● **WHAT TO WORK ON**: Carry on the blog post below about mental overload and self-care from its last sentence, leaving the records aside.

● **EXCERPT**:
======
When the World Feels Heavy and The Mind Won’t Rest

body image burnout itsoktonotbeok life mental load overwhelm perimenopause self care self compassion Sep 27, 2024

The last couple of months have felt like my foot has been on the metaphorical accelerator of life, and unsurprisingly, the tank is rapidly emptying.

The warning light has been on for a while, but I’ve ignored it.


Too busy. Too much to do. She’ll be right.


But she’s not right.

A few weeks ago, I first noticed my fuse getting shorter at home. In reality, it’s probably been since the start of the year, but you know;


“Kate, suck it up—you have nothing to complain about. You wanted this business and this life. Don’t you realise how lucky you are?”


It’s been harder to sleep, always a red flag, with nights interrupted by Monkey Mind at 2 a.m., thinking of everything I forgot to do— send those doctors’ letters, the unpaid bills, missed netball registrations. I even fantasize about blowing it all up and becoming a walking postie. I wonder if I could I bring the Kelpie?


The Impact of Mental Overload on Self-Care


Without that beautiful restorative sleep, I hit snooze instead of hitting the gym for my beloved early morning sessions. One of my all-time favourite forms of self-care. My physical exhaustion impacts my food choices too— defaulting to nutrient-low, energy-dense foods for that quick energy boost and dopamine hit. There’s a very real reason we turn to food for comfort!
======
● **SOURCE MATERIAL**:
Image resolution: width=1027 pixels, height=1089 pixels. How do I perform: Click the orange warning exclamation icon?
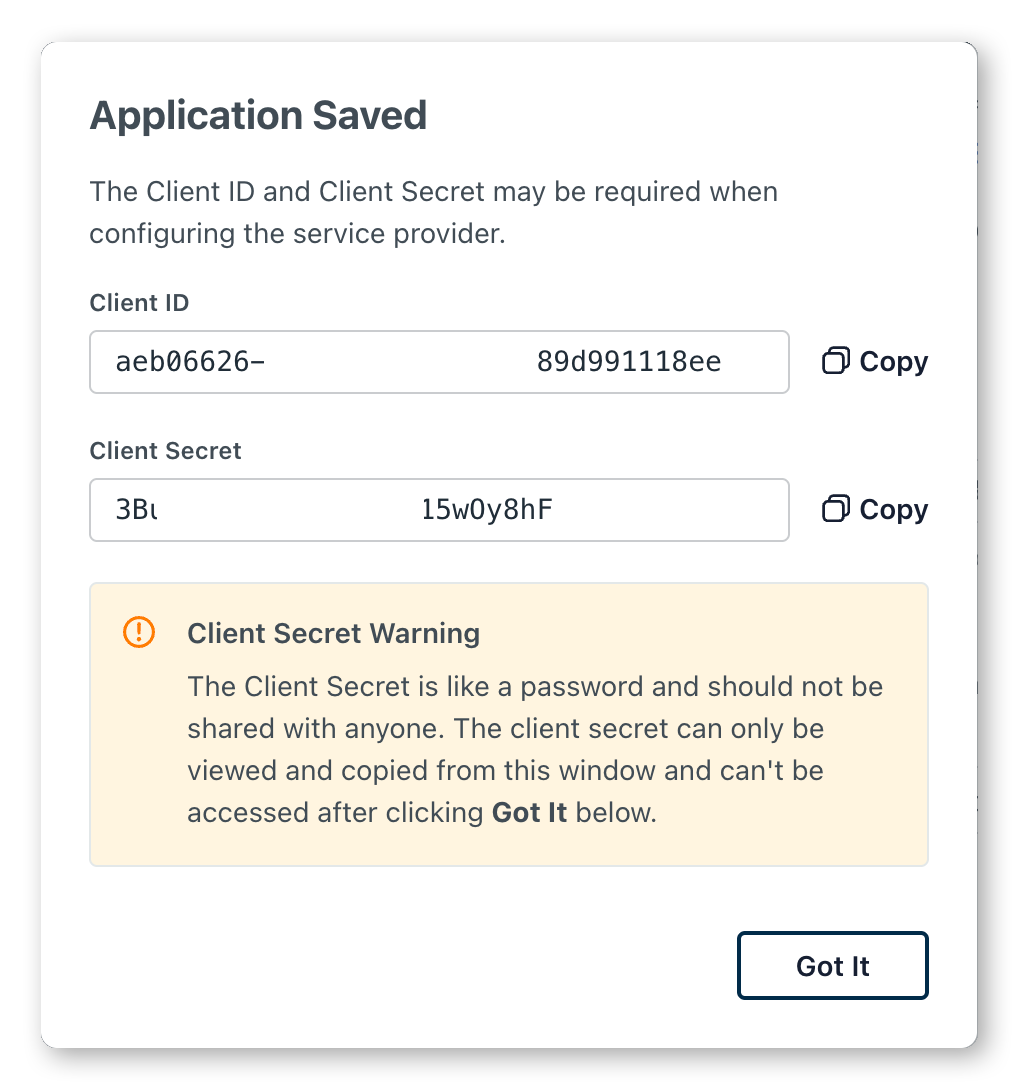(x=139, y=632)
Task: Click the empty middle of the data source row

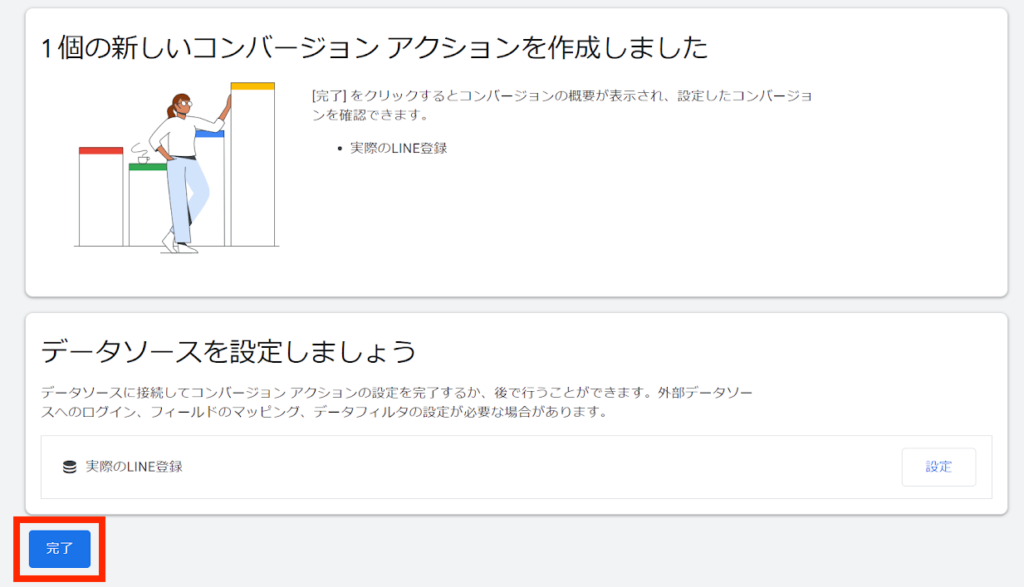Action: tap(540, 467)
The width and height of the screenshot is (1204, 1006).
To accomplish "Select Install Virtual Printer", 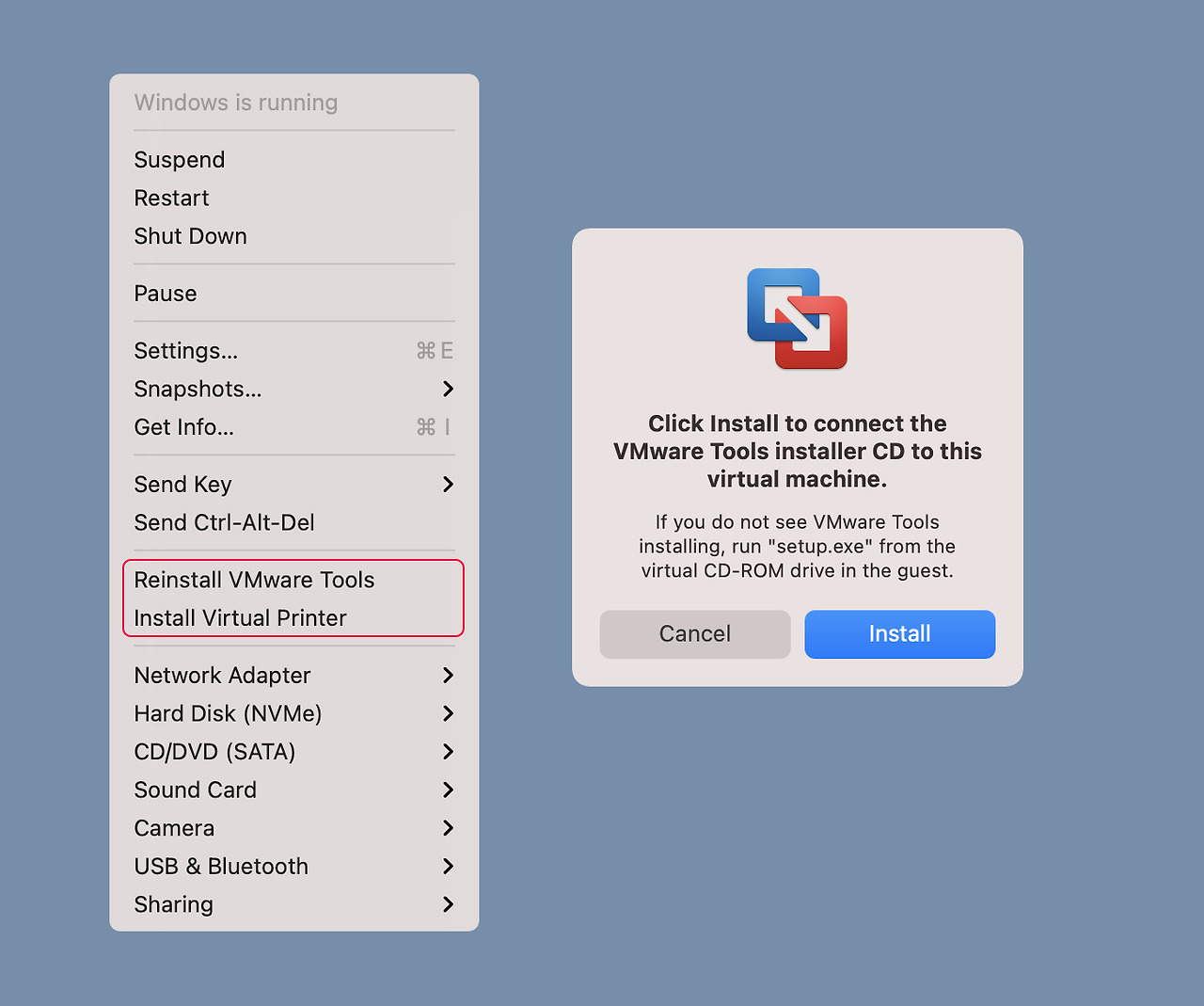I will pyautogui.click(x=240, y=617).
======
● **TASK OUTPUT**:
How Burnout Affects Relationships


Disagreements with my husband and kiddos rapidly evolved from discussions to arguments, the kind that go from 0-100 in five seconds. Shame and regret set in instantly.

“I’ve gone too far again. It’s a wonder anyone sticks around when I blow my top like that. It's only a matter of time until Todd will leave, my clients will discover I’m a fraud, and my friends will realize they are better off without me.

Woof! Talk about a brain spiral


When Self-Criticism Takes Over


I found myself leaning on coping mechanisms that are far from healthy or helpful, more often than I would like to admit, just to get some relief from the overwhelm and dysregulation that has been driving this ship. One more glass is a great idea in my overwhelmed brain but my self compassionate brain knows it really only makes my sleep, my anxiety and everything else worse. My self-compassionate brain knows I’m trying to numb the discomfort. I give what I have, which isn’t much right now, to my beautiful clients, then what’s left, the scraps, are for the kids, Todd and myself. Usually in that order.


My brain defaults to

“You should have your shit figured out by now, Kate. You’ve been doing the work for over a decade, and still you fall back into these old thought patterns and behaviours. Imagine talking to clients about body kindness and self-care while you feel like this and act like this—what a piece of shit you are.”


The Body Image Scapegoat


Of course, my body noise ramps up too. Icing on the freaken cake! My clothes feel different, even though my body hasn’t changed. ‘Imperfections’ stand out like they’re under stage lights, and my brain tells me I need to fix these imperfections to fix the way I feel. Hello, brain—I see you intellectualizing and trying to make sense out of my discomfort again.


Navigating the Complexity of Life and Career


I can’t pinpoint exactly why I feel so charged. Is it wearing all the hats of running a business? Perimenopause and the emotional, cognitive, and hormonal changes it brings? The empathic challenges of working with clients? Diet culture simply being just big a beast to bring down? Parenting a tween and a teen? Watching my parents get older? When I can zoom out to 30, 000 feet, I know it’s most likely ALL of these things. Life can feel heavy because it IS heavy, not because I’m doing it wrong.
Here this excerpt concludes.